**WHAT THE TASK REQUIRES**
Retype the whole of the data exactly.

**SOURCE RECORDS**
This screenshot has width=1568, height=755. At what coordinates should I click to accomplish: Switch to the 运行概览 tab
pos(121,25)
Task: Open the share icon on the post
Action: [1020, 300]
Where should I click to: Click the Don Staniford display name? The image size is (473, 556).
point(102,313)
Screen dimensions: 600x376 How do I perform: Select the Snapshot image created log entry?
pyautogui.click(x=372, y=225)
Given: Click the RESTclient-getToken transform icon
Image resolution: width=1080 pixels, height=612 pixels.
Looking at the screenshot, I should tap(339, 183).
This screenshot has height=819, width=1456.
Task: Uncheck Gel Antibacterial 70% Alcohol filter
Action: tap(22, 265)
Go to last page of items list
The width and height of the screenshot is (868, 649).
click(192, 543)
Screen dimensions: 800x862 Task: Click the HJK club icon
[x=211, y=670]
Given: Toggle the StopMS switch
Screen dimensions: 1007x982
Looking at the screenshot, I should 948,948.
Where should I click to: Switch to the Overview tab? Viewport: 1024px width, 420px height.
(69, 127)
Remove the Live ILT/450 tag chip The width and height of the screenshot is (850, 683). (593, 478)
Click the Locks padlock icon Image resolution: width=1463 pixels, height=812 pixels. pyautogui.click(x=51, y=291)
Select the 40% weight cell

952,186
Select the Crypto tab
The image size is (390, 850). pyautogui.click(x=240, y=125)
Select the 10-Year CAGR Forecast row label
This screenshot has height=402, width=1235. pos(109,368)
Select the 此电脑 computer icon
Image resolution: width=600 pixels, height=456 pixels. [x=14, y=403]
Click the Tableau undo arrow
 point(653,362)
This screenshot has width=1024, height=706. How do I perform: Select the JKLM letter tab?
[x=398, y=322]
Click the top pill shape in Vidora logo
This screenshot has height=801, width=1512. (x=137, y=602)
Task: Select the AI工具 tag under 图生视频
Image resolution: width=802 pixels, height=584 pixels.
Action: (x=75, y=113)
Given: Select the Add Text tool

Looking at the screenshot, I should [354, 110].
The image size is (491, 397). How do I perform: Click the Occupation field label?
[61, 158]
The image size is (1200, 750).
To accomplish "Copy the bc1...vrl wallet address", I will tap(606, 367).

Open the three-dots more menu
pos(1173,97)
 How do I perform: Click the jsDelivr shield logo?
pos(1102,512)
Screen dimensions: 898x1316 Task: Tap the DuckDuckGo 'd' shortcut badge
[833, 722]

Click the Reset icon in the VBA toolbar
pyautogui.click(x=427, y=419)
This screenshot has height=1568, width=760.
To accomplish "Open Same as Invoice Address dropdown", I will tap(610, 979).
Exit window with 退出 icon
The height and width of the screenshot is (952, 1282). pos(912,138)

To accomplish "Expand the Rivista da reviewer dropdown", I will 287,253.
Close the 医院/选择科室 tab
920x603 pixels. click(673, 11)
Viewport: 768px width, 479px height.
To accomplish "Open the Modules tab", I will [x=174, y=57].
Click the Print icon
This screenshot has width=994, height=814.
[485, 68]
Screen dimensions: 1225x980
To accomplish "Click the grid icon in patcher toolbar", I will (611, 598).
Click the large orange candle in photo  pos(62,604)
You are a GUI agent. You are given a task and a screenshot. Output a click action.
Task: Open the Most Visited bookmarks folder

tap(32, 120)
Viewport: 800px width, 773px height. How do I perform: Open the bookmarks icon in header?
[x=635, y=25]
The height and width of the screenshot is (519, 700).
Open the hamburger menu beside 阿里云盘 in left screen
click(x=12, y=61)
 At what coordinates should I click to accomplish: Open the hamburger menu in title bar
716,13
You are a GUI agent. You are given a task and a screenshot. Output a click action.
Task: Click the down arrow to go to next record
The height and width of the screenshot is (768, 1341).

**YOUR SOLUTION**
This screenshot has width=1568, height=755. At what coordinates should I click to accomplish: Switch to the 运行概览 tab
pos(121,25)
Task: Open the share icon on the post
Action: [1020, 300]
Where should I click to: Click the Don Staniford display name? The image size is (473, 556).
point(102,313)
Screen dimensions: 600x376 How do I perform: Select the Snapshot image created log entry?
pyautogui.click(x=372, y=225)
Given: Click the RESTclient-getToken transform icon
Image resolution: width=1080 pixels, height=612 pixels.
Looking at the screenshot, I should tap(339, 183).
This screenshot has height=819, width=1456.
Task: Uncheck Gel Antibacterial 70% Alcohol filter
Action: tap(22, 265)
Go to last page of items list
The width and height of the screenshot is (868, 649).
click(192, 543)
Screen dimensions: 800x862 Task: Click the HJK club icon
[x=211, y=670]
Given: Toggle the StopMS switch
Screen dimensions: 1007x982
Looking at the screenshot, I should 948,948.
Where should I click to: Switch to the Overview tab? Viewport: 1024px width, 420px height.
(69, 127)
Remove the Live ILT/450 tag chip The width and height of the screenshot is (850, 683). (593, 478)
Click the Locks padlock icon Image resolution: width=1463 pixels, height=812 pixels. pyautogui.click(x=51, y=291)
Select the 40% weight cell

952,186
Select the Crypto tab
The image size is (390, 850). pyautogui.click(x=240, y=125)
Select the 10-Year CAGR Forecast row label
This screenshot has height=402, width=1235. pos(109,368)
Select the 此电脑 computer icon
Image resolution: width=600 pixels, height=456 pixels. [x=14, y=403]
Click the Tableau undo arrow
 point(653,362)
This screenshot has width=1024, height=706. How do I perform: Select the JKLM letter tab?
[x=398, y=322]
Click the top pill shape in Vidora logo
This screenshot has height=801, width=1512. (x=137, y=602)
Task: Select the AI工具 tag under 图生视频
Image resolution: width=802 pixels, height=584 pixels.
Action: (x=75, y=113)
Given: Select the Add Text tool

Looking at the screenshot, I should [354, 110].
The image size is (491, 397). How do I perform: Click the Occupation field label?
[61, 158]
The image size is (1200, 750).
To accomplish "Copy the bc1...vrl wallet address", I will tap(606, 367).

Open the three-dots more menu
pos(1173,97)
 How do I perform: Click the jsDelivr shield logo?
pos(1102,512)
Screen dimensions: 898x1316 Task: Tap the DuckDuckGo 'd' shortcut badge
[833, 722]

Click the Reset icon in the VBA toolbar
pyautogui.click(x=427, y=419)
This screenshot has height=1568, width=760.
To accomplish "Open Same as Invoice Address dropdown", I will tap(610, 979).
Exit window with 退出 icon
The height and width of the screenshot is (952, 1282). pos(912,138)

To accomplish "Expand the Rivista da reviewer dropdown", I will 287,253.
Close the 医院/选择科室 tab
920x603 pixels. click(673, 11)
Viewport: 768px width, 479px height.
To accomplish "Open the Modules tab", I will [x=174, y=57].
Click the Print icon
This screenshot has width=994, height=814.
[485, 68]
Screen dimensions: 1225x980
To accomplish "Click the grid icon in patcher toolbar", I will (611, 598).
Click the large orange candle in photo  pos(62,604)
You are a GUI agent. You are given a task and a screenshot. Output a click action.
Task: Open the Most Visited bookmarks folder

tap(32, 120)
Viewport: 800px width, 773px height. How do I perform: Open the bookmarks icon in header?
[x=635, y=25]
The height and width of the screenshot is (519, 700).
Open the hamburger menu beside 阿里云盘 in left screen
click(x=12, y=61)
 At what coordinates should I click to accomplish: Open the hamburger menu in title bar
716,13
You are a GUI agent. You are given a task and a screenshot. Output a click action.
Task: Click the down arrow to go to next record
The height and width of the screenshot is (768, 1341).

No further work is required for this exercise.